MareArts Computer Vision Study.: 2024.12

12/31/2024

Persion Detection dataset

# The Ultimate Guide to Person Detection Datasets (2024 Edition)

Are you working on a computer vision project involving person detection? Choosing the right dataset can make or break your model's performance. In this comprehensive guide, we'll explore the best person detection datasets available in 2024, from industry standards to exciting new releases.

## Table of Contents

- [Industry Standard Datasets](#industry-standard-datasets)

- [Specialized Datasets](#specialized-datasets)

- [New Datasets for 2024](#new-datasets-for-2024)

- [How to Choose the Right Dataset](#how-to-choose-the-right-dataset)

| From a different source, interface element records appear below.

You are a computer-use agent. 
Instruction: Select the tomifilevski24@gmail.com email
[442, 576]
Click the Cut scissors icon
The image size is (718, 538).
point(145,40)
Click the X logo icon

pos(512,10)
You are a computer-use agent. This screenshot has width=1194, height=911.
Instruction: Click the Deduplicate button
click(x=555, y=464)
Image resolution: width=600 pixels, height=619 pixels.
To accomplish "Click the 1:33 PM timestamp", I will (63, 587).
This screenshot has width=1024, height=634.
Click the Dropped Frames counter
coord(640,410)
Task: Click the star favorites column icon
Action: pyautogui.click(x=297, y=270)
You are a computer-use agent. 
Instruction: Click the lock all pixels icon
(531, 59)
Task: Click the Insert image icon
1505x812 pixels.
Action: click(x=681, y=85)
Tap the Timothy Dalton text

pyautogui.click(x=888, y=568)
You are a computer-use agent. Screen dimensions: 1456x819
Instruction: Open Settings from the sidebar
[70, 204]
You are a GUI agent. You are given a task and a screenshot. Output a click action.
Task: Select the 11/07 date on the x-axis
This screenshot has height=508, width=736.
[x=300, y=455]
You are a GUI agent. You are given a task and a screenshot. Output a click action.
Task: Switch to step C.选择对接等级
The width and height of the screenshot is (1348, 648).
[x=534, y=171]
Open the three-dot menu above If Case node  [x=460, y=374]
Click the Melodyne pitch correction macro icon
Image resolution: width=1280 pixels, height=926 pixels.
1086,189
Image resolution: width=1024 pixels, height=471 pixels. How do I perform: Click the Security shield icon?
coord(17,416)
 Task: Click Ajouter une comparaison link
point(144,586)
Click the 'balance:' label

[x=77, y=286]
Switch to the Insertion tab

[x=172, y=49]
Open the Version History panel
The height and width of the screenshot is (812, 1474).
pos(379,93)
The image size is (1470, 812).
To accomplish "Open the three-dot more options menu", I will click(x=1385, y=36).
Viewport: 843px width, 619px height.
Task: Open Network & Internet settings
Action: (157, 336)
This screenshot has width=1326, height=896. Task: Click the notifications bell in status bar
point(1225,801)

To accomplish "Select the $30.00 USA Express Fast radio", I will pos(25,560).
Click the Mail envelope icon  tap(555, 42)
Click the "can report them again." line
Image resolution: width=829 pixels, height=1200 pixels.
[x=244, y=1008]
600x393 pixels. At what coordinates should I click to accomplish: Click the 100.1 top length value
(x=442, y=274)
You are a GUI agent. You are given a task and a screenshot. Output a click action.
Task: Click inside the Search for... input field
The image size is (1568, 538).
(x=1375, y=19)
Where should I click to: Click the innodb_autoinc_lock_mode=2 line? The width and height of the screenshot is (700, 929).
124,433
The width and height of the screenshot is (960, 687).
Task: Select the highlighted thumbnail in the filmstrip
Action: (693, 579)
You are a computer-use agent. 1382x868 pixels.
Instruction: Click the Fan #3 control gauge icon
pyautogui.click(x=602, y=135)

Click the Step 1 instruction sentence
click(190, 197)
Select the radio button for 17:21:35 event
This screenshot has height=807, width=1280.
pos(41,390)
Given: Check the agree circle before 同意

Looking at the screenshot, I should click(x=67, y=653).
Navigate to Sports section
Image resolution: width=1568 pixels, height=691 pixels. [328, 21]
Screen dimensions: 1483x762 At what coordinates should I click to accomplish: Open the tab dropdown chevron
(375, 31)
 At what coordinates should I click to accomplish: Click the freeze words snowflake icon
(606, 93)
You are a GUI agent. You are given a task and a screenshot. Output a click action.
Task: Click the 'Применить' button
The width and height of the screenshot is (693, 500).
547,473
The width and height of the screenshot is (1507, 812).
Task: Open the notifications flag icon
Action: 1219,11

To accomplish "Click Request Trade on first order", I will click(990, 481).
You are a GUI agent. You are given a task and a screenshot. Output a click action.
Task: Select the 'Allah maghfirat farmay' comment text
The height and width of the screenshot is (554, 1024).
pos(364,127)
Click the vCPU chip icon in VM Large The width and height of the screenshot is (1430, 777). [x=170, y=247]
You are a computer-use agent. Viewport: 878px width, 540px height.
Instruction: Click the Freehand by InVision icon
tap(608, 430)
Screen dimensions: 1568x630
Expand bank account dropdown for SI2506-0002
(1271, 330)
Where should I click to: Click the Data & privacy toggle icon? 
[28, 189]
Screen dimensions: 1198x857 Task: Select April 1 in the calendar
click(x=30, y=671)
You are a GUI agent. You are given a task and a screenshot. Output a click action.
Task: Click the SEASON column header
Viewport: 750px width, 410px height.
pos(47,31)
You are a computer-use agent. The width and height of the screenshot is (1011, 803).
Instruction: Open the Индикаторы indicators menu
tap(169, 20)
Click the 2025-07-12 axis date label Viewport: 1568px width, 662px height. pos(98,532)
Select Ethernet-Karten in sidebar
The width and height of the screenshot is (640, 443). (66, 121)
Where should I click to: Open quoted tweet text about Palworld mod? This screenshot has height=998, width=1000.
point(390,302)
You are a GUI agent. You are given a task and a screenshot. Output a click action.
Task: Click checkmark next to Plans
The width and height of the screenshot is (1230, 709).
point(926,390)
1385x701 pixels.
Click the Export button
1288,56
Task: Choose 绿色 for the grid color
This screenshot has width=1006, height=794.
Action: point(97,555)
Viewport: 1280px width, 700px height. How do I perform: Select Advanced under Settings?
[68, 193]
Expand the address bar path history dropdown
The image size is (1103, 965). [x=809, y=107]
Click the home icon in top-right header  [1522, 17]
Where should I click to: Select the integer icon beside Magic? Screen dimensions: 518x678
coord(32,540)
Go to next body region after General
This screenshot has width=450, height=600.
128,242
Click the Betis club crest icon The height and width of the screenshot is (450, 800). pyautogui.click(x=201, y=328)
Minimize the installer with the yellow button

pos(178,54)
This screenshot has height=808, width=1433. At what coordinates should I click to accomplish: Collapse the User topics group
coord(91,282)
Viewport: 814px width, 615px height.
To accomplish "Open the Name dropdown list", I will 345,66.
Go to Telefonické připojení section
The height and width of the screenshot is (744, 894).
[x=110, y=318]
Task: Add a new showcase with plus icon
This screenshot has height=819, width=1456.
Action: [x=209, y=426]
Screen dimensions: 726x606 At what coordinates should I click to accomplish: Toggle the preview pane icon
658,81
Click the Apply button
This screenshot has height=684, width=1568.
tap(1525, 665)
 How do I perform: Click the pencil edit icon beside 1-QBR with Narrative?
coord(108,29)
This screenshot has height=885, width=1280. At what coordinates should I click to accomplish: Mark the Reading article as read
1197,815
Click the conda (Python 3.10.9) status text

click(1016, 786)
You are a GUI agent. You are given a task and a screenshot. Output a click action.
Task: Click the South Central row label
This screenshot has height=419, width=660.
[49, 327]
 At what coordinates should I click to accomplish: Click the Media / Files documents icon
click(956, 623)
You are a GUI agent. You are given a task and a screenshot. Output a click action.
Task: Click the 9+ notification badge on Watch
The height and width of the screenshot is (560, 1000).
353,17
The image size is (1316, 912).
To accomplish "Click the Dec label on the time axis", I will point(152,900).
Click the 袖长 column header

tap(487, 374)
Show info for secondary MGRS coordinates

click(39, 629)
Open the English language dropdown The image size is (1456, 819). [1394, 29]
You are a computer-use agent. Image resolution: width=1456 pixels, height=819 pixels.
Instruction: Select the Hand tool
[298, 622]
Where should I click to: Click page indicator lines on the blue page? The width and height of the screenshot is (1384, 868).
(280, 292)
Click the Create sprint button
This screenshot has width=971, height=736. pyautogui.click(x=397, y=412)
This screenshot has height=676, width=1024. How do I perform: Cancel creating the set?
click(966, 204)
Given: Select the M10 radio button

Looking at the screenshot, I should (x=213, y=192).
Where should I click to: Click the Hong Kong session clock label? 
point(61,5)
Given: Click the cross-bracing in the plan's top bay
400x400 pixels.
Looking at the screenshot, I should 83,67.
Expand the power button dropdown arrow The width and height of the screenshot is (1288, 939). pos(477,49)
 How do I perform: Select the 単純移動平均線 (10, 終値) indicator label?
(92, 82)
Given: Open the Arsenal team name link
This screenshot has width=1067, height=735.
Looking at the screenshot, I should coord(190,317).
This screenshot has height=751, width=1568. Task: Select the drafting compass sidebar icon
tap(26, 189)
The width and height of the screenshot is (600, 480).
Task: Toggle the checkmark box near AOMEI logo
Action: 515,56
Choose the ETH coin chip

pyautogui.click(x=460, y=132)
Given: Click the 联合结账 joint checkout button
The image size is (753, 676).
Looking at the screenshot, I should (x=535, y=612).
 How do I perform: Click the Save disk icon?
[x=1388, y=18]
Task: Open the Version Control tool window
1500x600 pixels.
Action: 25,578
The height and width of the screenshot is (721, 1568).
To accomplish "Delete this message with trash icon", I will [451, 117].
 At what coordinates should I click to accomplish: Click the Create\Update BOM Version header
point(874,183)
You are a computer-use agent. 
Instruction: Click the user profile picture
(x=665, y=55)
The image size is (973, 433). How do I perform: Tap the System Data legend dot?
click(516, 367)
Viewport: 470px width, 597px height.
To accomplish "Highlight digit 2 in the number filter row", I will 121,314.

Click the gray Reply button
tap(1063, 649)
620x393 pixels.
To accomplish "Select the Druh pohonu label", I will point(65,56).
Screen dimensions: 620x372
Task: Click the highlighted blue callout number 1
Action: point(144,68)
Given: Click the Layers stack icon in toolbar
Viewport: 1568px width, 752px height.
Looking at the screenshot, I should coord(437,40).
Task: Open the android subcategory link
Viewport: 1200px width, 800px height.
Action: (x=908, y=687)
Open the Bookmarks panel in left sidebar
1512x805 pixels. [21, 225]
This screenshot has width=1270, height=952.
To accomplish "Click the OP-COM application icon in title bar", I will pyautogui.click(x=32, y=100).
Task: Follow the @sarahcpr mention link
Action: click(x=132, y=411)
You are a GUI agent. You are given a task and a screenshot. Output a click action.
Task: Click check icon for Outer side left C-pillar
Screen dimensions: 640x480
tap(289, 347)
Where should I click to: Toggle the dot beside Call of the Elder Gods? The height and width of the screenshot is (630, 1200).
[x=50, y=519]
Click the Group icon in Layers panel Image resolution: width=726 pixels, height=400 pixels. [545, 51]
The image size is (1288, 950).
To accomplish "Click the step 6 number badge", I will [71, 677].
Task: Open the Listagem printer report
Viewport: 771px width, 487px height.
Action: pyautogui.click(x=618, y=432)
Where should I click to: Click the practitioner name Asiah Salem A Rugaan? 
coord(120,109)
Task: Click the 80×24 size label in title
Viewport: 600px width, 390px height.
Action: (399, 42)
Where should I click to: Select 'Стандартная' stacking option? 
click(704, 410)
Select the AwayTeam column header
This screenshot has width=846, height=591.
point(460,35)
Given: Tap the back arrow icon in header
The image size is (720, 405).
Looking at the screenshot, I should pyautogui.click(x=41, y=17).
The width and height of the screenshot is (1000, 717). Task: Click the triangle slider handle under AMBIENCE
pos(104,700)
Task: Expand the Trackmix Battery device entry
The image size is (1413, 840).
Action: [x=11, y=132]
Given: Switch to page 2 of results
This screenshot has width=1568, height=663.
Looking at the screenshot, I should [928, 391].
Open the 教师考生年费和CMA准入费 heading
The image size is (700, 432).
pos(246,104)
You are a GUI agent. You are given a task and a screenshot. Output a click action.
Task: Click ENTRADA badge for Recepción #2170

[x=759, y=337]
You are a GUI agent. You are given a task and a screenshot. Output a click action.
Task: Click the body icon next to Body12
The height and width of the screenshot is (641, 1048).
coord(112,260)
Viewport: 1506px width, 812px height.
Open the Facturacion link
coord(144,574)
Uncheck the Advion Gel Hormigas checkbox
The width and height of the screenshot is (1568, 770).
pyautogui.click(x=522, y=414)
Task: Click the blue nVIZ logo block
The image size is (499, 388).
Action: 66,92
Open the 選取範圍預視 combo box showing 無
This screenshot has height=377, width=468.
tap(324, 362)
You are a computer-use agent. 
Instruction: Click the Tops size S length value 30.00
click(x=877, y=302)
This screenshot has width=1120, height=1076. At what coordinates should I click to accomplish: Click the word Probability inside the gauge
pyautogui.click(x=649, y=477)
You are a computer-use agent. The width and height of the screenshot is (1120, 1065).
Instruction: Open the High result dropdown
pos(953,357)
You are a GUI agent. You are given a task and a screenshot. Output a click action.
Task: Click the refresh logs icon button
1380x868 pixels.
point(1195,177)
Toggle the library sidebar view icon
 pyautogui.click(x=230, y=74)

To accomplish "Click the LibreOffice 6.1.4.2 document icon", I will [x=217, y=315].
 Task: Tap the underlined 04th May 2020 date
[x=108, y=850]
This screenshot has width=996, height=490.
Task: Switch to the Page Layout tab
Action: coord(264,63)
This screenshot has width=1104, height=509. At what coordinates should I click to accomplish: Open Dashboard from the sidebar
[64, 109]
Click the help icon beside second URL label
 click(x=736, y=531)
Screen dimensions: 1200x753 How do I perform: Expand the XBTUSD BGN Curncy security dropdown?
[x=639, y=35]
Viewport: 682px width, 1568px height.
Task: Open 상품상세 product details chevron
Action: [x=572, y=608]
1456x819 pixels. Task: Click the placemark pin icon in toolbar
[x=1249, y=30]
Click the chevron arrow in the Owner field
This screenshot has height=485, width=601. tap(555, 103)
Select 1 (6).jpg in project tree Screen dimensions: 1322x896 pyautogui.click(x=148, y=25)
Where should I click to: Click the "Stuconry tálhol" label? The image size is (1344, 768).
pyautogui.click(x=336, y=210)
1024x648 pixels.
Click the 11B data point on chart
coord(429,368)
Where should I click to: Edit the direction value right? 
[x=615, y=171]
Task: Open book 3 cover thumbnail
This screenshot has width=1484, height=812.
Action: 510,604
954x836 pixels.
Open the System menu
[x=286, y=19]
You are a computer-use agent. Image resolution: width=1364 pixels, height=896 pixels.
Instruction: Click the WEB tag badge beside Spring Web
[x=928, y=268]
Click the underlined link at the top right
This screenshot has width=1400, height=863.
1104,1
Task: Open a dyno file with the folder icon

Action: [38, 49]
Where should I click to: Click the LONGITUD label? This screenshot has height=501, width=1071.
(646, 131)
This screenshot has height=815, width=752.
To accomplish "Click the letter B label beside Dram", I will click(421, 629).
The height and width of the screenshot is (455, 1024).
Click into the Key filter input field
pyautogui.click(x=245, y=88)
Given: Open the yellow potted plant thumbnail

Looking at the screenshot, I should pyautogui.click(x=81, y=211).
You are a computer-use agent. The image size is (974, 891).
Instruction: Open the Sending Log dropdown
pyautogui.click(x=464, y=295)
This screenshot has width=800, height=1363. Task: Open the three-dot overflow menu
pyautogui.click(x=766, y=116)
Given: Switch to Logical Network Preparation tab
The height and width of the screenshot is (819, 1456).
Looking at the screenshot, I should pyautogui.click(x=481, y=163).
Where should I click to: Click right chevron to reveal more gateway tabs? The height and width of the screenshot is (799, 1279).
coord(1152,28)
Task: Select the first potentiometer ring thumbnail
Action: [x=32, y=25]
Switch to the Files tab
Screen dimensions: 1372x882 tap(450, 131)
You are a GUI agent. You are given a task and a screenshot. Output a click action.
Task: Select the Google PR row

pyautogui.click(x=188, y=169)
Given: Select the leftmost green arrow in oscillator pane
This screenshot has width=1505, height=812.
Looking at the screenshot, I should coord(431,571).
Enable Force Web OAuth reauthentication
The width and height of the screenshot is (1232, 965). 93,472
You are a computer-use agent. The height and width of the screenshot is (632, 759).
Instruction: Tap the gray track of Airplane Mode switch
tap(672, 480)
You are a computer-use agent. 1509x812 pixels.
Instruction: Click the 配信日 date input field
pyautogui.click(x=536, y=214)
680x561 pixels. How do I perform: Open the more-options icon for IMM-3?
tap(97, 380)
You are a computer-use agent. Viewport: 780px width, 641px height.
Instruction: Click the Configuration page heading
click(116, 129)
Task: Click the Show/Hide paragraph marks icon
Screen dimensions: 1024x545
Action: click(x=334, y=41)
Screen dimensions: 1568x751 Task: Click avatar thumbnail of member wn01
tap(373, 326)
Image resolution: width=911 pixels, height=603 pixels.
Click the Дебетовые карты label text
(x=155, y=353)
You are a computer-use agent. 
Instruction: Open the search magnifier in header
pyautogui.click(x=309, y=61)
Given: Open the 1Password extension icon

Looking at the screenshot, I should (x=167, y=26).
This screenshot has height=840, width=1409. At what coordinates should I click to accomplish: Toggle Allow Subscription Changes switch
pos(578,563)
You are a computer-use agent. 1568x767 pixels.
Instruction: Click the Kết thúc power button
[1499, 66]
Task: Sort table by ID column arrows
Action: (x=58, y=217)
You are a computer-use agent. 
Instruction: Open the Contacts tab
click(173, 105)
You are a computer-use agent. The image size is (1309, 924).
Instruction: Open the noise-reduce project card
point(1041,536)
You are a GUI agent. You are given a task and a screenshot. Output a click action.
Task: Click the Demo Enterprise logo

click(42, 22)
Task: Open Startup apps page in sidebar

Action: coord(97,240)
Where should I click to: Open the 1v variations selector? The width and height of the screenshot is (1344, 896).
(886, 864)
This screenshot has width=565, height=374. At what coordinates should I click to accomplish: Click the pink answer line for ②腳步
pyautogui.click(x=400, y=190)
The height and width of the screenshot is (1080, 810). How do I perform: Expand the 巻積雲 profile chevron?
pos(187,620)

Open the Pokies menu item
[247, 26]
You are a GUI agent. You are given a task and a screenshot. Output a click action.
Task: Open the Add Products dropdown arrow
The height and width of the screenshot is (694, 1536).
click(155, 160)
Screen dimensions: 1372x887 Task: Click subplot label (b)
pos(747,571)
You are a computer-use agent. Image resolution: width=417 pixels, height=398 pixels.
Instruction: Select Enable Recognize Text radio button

## Industry Standard Datasets

### COCO (Common Objects in Context)

**The Gold Standard for Computer Vision**

- **Size**: 200,000+ images with 250,000+ person instances

- **What Makes It Special**:

- Diverse scenarios and lighting conditions

- High-quality annotations including segmentation masks

- Regular updates and strong community support

- **Best For**: General-purpose detection and benchmarking

### CrowdHuman

**Your Go-To for Crowded Scenes**

- **Size**: 15,000 images containing 470,000 person instances

- **Standout Features**:

- Average of 22.6 people per image

- Multiple annotation types (full body, visible body, head)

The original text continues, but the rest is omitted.